** EXERCISE DESCRIPTION **
What do the lines from the one containing "Proprietatea mea (180, 1558)" through the end of the entries say? Quote them exactly, and only them.

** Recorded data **
^^^^^^^^
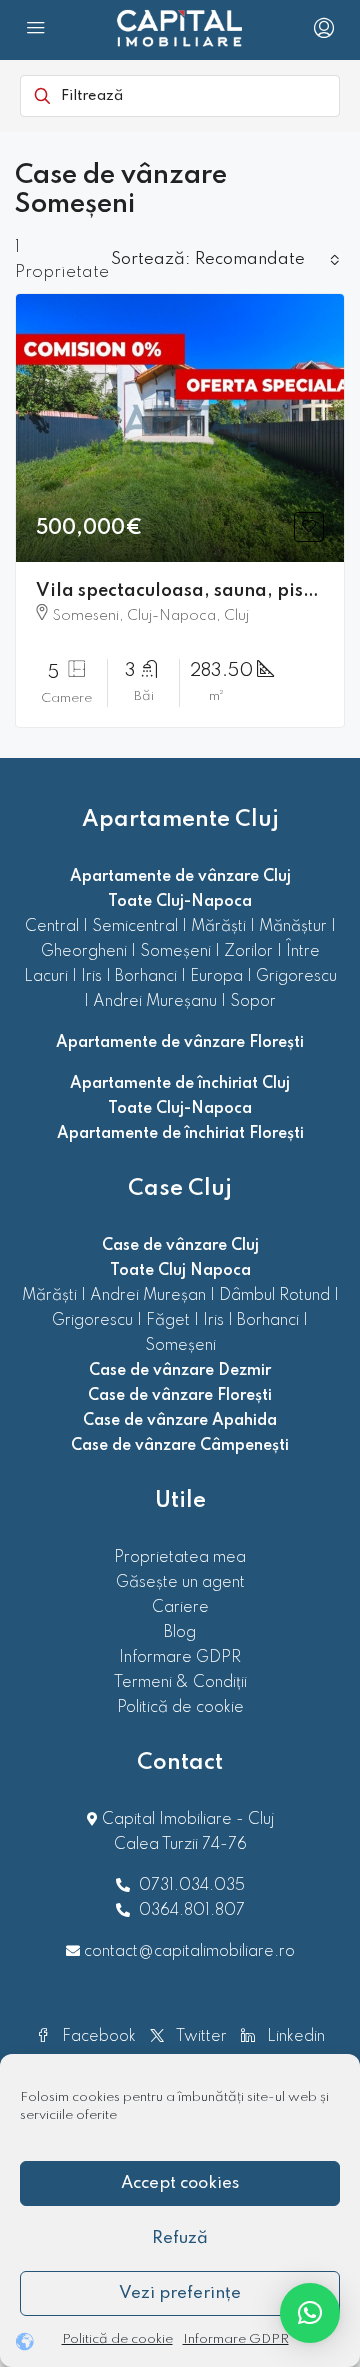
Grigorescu (296, 977)
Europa (216, 977)
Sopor (253, 1002)
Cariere (180, 1608)
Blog (180, 1633)
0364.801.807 (192, 1911)
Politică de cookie (117, 2339)
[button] (310, 2313)
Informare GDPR (236, 2339)
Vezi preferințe (180, 2293)
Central (52, 927)
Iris (91, 977)
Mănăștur (293, 927)
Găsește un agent (180, 1583)
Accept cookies (180, 2183)
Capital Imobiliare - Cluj (186, 1820)
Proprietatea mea (180, 1558)
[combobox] (267, 260)
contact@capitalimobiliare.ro (189, 1952)
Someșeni (175, 952)
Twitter (199, 2037)
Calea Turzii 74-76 (180, 1845)
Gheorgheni (84, 952)
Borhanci (146, 977)
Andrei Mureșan (148, 1296)
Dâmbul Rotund (274, 1296)
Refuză (180, 2238)
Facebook (97, 2037)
^^^^^^^^
** WRITTEN SOLUTION **
Proprietatea mea (180, 1558)
[combobox] (267, 260)
contact@capitalimobiliare.ro (189, 1952)
Someșeni (175, 952)
Twitter (199, 2037)
Calea Turzii 74-76 (180, 1845)
Gheorgheni (84, 952)
Borhanci (146, 977)
Andrei Mureșan (148, 1296)
Dâmbul Rotund (274, 1296)
Refuză (180, 2238)
Facebook (97, 2037)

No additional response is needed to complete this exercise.